REQUIREMENT: Copy the material below line for line, changing nothing.

Stored entries
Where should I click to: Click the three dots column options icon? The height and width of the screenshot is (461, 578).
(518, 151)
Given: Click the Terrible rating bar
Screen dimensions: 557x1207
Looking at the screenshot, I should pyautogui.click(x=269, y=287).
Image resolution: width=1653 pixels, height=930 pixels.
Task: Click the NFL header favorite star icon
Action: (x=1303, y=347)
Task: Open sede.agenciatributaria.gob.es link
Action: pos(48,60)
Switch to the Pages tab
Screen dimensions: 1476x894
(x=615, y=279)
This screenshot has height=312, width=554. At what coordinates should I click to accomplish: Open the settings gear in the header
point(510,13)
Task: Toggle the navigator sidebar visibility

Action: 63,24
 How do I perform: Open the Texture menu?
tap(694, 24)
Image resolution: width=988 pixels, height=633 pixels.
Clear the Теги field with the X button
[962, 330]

REPLY TO THE TASK:
Where should I click to: Click the three dots column options icon? The height and width of the screenshot is (461, 578).
(518, 151)
Given: Click the Terrible rating bar
Screen dimensions: 557x1207
Looking at the screenshot, I should pyautogui.click(x=269, y=287).
Image resolution: width=1653 pixels, height=930 pixels.
Task: Click the NFL header favorite star icon
Action: (x=1303, y=347)
Task: Open sede.agenciatributaria.gob.es link
Action: pos(48,60)
Switch to the Pages tab
Screen dimensions: 1476x894
(x=615, y=279)
This screenshot has height=312, width=554. At what coordinates should I click to accomplish: Open the settings gear in the header
point(510,13)
Task: Toggle the navigator sidebar visibility

Action: 63,24
 How do I perform: Open the Texture menu?
tap(694, 24)
Image resolution: width=988 pixels, height=633 pixels.
Clear the Теги field with the X button
[962, 330]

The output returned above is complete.